Taraflar arasında geçerli kira sözleşmesi hükümlerinde; kiralanan tahliye edilmek istendiğinde 1 ay öncesinde ihtarname çekme şartı getirilmiş olup, bu şart yerine getirilmeksizin tahliye halinde tahliyenin hukuki işlem olduğu hususu da dikkate alındığında tarihinin kiracı tarafından kanıtlanması gerekmektedir. Tahliye tarihi kiracı tarafından kanıtlanmadığı takdirde kiraya verenin bildirmiş olduğu tarihin tahliye tarihi olarak esas alınması gerekir.

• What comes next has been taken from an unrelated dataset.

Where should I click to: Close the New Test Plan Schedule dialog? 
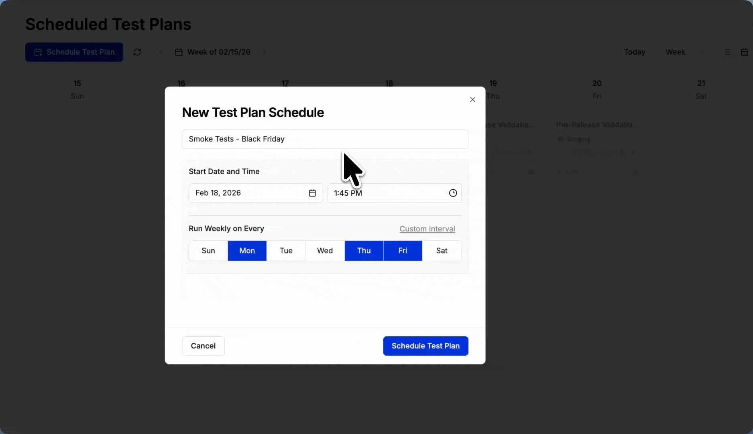click(472, 99)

Mahkemece, kiraya verenin taşınmazın tahliye edildiğini yargılama sırasında öğrenmiş olduğuna dair beyanlarını dikkate alarak, kira bedeli alacağının davacının talebi doğrultusunda takip tarihine kadarki kısım üzerinden kabulüne karar verilmesi gerekirken; 20.01.2014 tarihine kadar tahakkuk etmiş kira bedelleri üzerinden davanın kabulüne karar verilmesi doğru değildir.
Hüküm, bu nedenle bozulmalıdır.
SONUÇ: Yukarıda açıklanan nedenlerle davacı tarafın temyiz itirazlarının kabulü ile 6100 sayılı …ya 6217 Sayılı Kanunla eklenen geçici 3. madde hükmü gözetilerek HUMK.nın 428. maddesi uyarınca kararın BOZULMASINA, peşin alınan temyiz harcının istek halinde temyiz edene iadesine, 6100 sayılı HMK’nun geçici madde 3 atfıyla 1086 sayılı HUMK.nun 440.maddesi gereğince karar düzeltme yolu kapalı olmak üzere, 14.01.2019 tarihinde oy birliğiyle karar verildi.